Supplied records ▸

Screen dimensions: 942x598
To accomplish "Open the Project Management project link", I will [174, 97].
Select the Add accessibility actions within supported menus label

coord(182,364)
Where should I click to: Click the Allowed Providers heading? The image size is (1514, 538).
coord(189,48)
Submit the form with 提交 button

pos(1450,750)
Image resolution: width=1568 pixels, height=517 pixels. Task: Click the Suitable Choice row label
--
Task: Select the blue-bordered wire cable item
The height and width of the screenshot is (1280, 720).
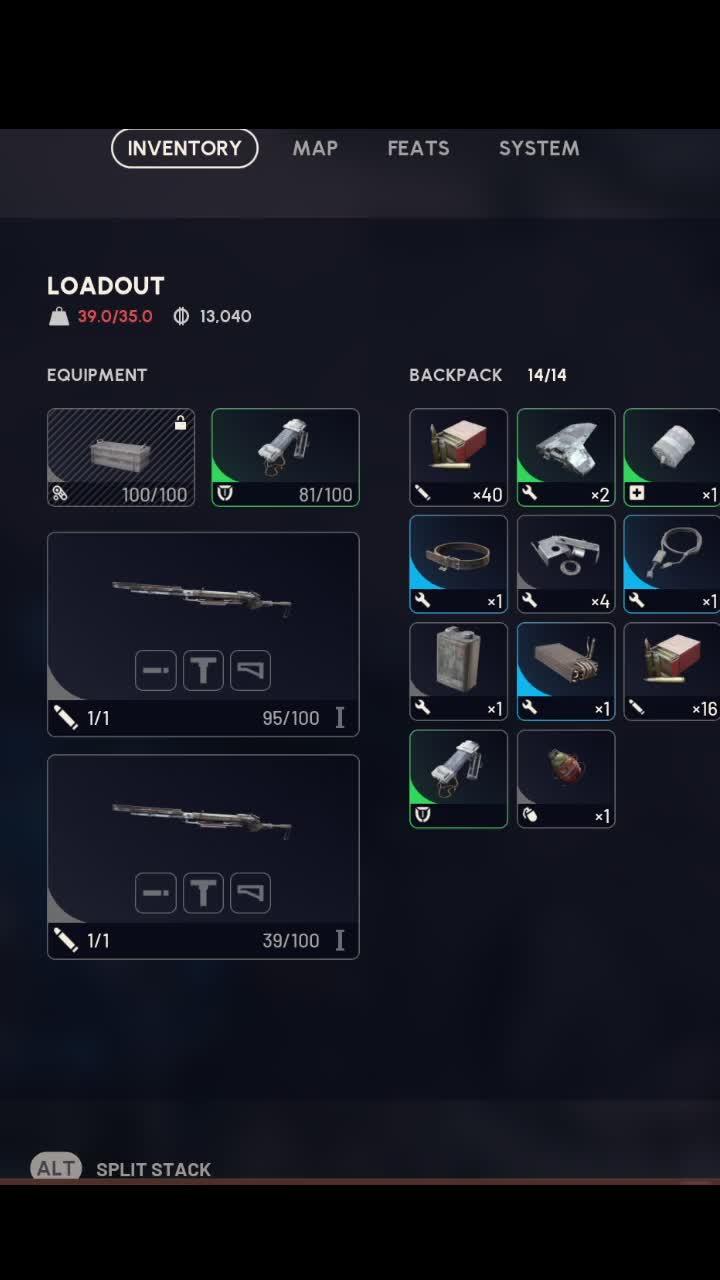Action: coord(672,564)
--
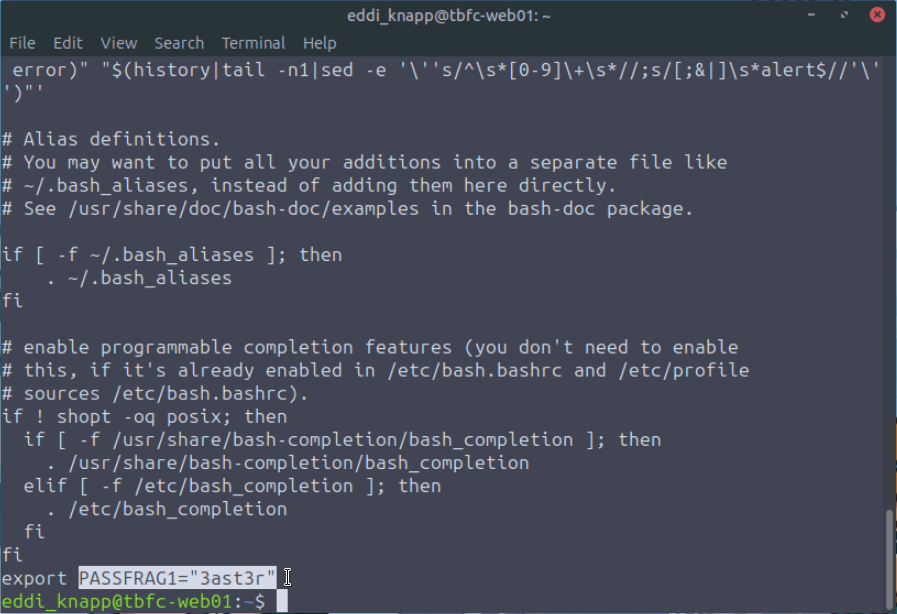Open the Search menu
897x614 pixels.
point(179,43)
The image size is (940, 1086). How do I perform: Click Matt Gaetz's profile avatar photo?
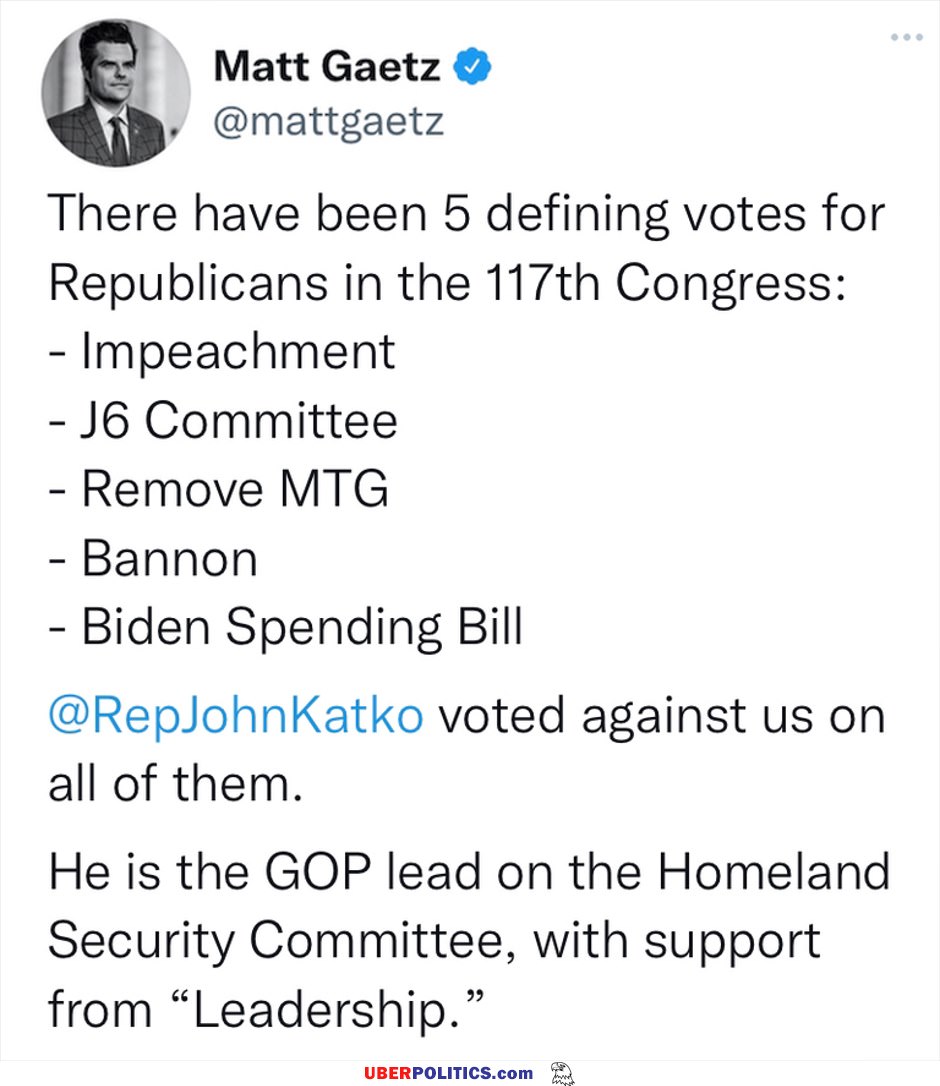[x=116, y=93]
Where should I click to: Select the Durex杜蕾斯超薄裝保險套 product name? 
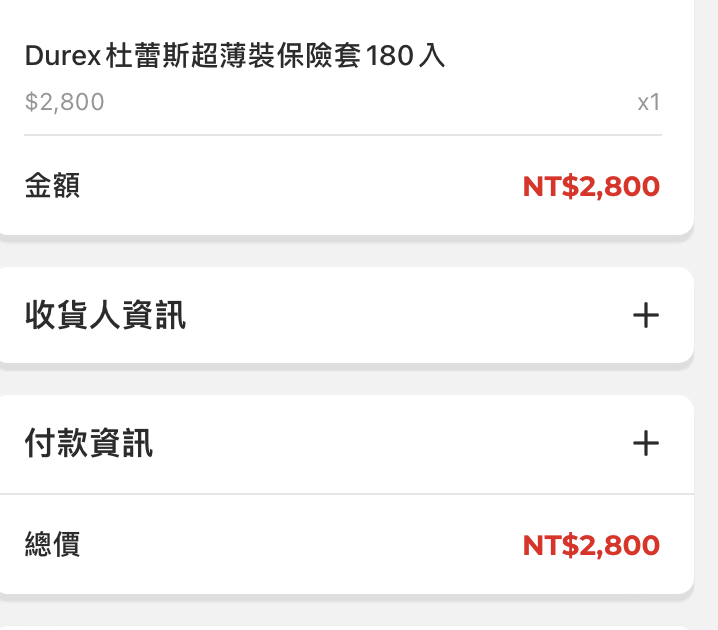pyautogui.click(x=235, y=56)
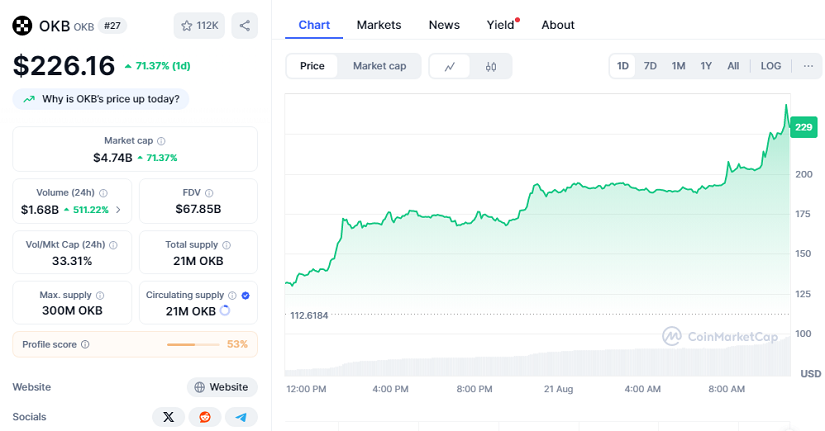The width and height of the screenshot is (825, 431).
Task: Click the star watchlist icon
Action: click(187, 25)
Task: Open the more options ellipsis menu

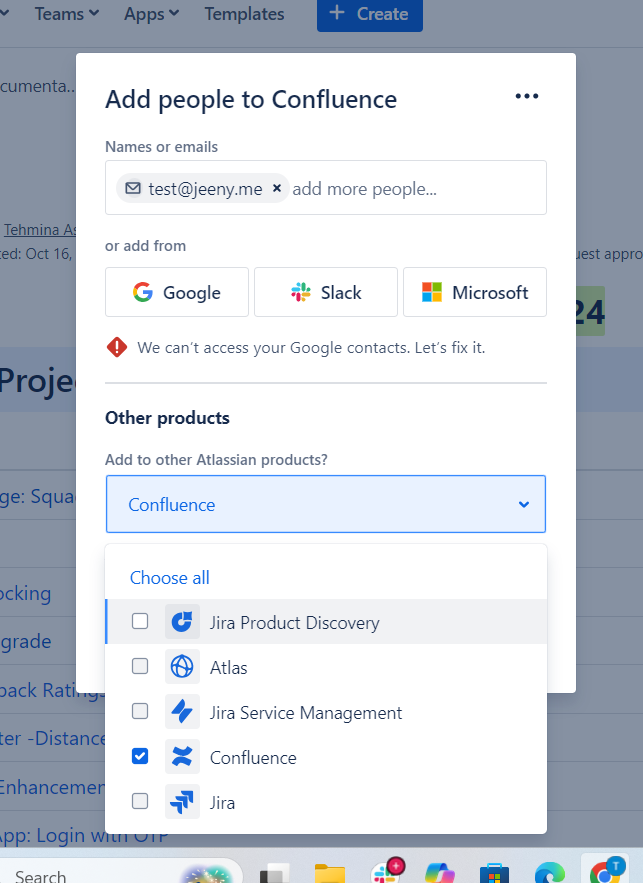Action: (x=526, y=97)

What the task requires ▸
Repeat, exactly as they stand above, the lines from the line with "Screen dimensions: 942x598" to the line with "Image resolution: width=1568", both lines included.

Completed task ▸
Screen dimensions: 942x598
To accomplish "Open the Project Management project link", I will [174, 97].
Select the Add accessibility actions within supported menus label

coord(182,364)
Where should I click to: Click the Allowed Providers heading? The image size is (1514, 538).
coord(189,48)
Submit the form with 提交 button

pos(1450,750)
Image resolution: width=1568 pixels, height=517 pixels. Task: Click the Suitable Choice row label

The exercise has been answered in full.